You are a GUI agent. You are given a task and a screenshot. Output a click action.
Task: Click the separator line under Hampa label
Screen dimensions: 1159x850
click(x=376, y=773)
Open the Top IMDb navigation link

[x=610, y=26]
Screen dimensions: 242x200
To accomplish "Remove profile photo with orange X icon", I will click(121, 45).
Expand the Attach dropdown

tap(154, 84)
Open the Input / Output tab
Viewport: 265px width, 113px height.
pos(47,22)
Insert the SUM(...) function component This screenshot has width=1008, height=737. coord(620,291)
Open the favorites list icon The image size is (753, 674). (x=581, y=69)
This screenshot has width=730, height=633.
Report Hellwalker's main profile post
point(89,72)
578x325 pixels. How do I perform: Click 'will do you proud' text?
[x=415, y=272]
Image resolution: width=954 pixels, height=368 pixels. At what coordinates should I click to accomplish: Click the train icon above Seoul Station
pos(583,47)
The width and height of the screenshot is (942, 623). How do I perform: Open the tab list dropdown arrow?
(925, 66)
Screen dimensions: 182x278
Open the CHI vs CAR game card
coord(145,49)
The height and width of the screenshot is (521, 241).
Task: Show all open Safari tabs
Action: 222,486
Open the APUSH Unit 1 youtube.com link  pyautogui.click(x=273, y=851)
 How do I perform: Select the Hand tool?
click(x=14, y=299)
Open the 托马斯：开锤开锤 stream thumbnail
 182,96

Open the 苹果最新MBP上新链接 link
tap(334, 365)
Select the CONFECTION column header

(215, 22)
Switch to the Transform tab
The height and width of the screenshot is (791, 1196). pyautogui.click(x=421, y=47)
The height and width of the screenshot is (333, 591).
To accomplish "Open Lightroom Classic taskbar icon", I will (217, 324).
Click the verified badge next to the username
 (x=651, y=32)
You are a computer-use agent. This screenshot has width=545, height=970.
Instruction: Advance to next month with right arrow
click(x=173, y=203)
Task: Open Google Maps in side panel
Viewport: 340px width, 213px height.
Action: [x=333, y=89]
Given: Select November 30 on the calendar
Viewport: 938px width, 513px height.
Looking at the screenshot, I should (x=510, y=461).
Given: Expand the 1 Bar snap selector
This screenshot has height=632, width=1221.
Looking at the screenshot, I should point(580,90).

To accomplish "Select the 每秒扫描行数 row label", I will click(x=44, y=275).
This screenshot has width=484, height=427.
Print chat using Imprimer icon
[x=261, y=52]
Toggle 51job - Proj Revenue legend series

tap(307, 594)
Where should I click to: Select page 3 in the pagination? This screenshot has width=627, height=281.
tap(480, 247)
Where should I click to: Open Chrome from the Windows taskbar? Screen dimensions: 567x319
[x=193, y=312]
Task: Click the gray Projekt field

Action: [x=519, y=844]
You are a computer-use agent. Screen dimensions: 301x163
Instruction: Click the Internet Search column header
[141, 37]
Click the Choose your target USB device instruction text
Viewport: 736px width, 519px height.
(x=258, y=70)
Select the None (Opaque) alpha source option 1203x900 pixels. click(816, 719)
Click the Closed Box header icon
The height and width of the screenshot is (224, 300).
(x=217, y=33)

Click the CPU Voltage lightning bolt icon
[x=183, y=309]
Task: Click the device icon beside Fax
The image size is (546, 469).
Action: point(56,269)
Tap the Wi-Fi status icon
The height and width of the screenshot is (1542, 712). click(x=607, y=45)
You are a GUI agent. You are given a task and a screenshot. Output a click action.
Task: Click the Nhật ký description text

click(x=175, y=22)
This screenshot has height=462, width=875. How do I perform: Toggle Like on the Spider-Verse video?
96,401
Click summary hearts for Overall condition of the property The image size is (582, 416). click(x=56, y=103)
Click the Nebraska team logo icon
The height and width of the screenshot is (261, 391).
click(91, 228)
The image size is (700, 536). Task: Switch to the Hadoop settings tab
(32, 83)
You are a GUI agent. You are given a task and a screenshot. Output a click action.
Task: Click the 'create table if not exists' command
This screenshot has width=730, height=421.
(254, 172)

────

• [WORK TO BE COMPLETED] Would you please write out all the entries exactly?

• [RESPONSE]
You are a GUI agent. You are given a task and a screenshot. Output a click action.
Task: Click the separator line under Hampa label
Screen dimensions: 1159x850
click(x=376, y=773)
Open the Top IMDb navigation link

[x=610, y=26]
Screen dimensions: 242x200
To accomplish "Remove profile photo with orange X icon", I will click(121, 45).
Expand the Attach dropdown

tap(154, 84)
Open the Input / Output tab
Viewport: 265px width, 113px height.
pos(47,22)
Insert the SUM(...) function component This screenshot has width=1008, height=737. coord(620,291)
Open the favorites list icon The image size is (753, 674). (x=581, y=69)
This screenshot has width=730, height=633.
Report Hellwalker's main profile post
point(89,72)
578x325 pixels. How do I perform: Click 'will do you proud' text?
[x=415, y=272]
Image resolution: width=954 pixels, height=368 pixels. At what coordinates should I click to accomplish: Click the train icon above Seoul Station
pos(583,47)
The width and height of the screenshot is (942, 623). How do I perform: Open the tab list dropdown arrow?
(925, 66)
Screen dimensions: 182x278
Open the CHI vs CAR game card
coord(145,49)
The height and width of the screenshot is (521, 241).
Task: Show all open Safari tabs
Action: 222,486
Open the APUSH Unit 1 youtube.com link  pyautogui.click(x=273, y=851)
 How do I perform: Select the Hand tool?
click(x=14, y=299)
Open the 托马斯：开锤开锤 stream thumbnail
 182,96

Open the 苹果最新MBP上新链接 link
tap(334, 365)
Select the CONFECTION column header

(215, 22)
Switch to the Transform tab
The height and width of the screenshot is (791, 1196). pyautogui.click(x=421, y=47)
The height and width of the screenshot is (333, 591).
To accomplish "Open Lightroom Classic taskbar icon", I will (217, 324).
Click the verified badge next to the username
 (x=651, y=32)
You are a computer-use agent. This screenshot has width=545, height=970.
Instruction: Advance to next month with right arrow
click(x=173, y=203)
Task: Open Google Maps in side panel
Viewport: 340px width, 213px height.
Action: [x=333, y=89]
Given: Select November 30 on the calendar
Viewport: 938px width, 513px height.
Looking at the screenshot, I should (x=510, y=461).
Given: Expand the 1 Bar snap selector
This screenshot has height=632, width=1221.
Looking at the screenshot, I should point(580,90).

To accomplish "Select the 每秒扫描行数 row label", I will click(x=44, y=275).
This screenshot has width=484, height=427.
Print chat using Imprimer icon
[x=261, y=52]
Toggle 51job - Proj Revenue legend series

tap(307, 594)
Where should I click to: Select page 3 in the pagination? This screenshot has width=627, height=281.
tap(480, 247)
Where should I click to: Open Chrome from the Windows taskbar? Screen dimensions: 567x319
[x=193, y=312]
Task: Click the gray Projekt field

Action: [x=519, y=844]
You are a computer-use agent. Screen dimensions: 301x163
Instruction: Click the Internet Search column header
[141, 37]
Click the Choose your target USB device instruction text
Viewport: 736px width, 519px height.
(x=258, y=70)
Select the None (Opaque) alpha source option 1203x900 pixels. click(816, 719)
Click the Closed Box header icon
The height and width of the screenshot is (224, 300).
(x=217, y=33)

Click the CPU Voltage lightning bolt icon
[x=183, y=309]
Task: Click the device icon beside Fax
The image size is (546, 469).
Action: point(56,269)
Tap the Wi-Fi status icon
The height and width of the screenshot is (1542, 712). click(x=607, y=45)
You are a GUI agent. You are given a task and a screenshot. Output a click action.
Task: Click the Nhật ký description text

click(x=175, y=22)
This screenshot has height=462, width=875. How do I perform: Toggle Like on the Spider-Verse video?
96,401
Click summary hearts for Overall condition of the property The image size is (582, 416). click(x=56, y=103)
Click the Nebraska team logo icon
The height and width of the screenshot is (261, 391).
click(91, 228)
The image size is (700, 536). Task: Switch to the Hadoop settings tab
(32, 83)
You are a GUI agent. You are given a task and a screenshot. Output a click action.
Task: Click the 'create table if not exists' command
This screenshot has width=730, height=421.
(254, 172)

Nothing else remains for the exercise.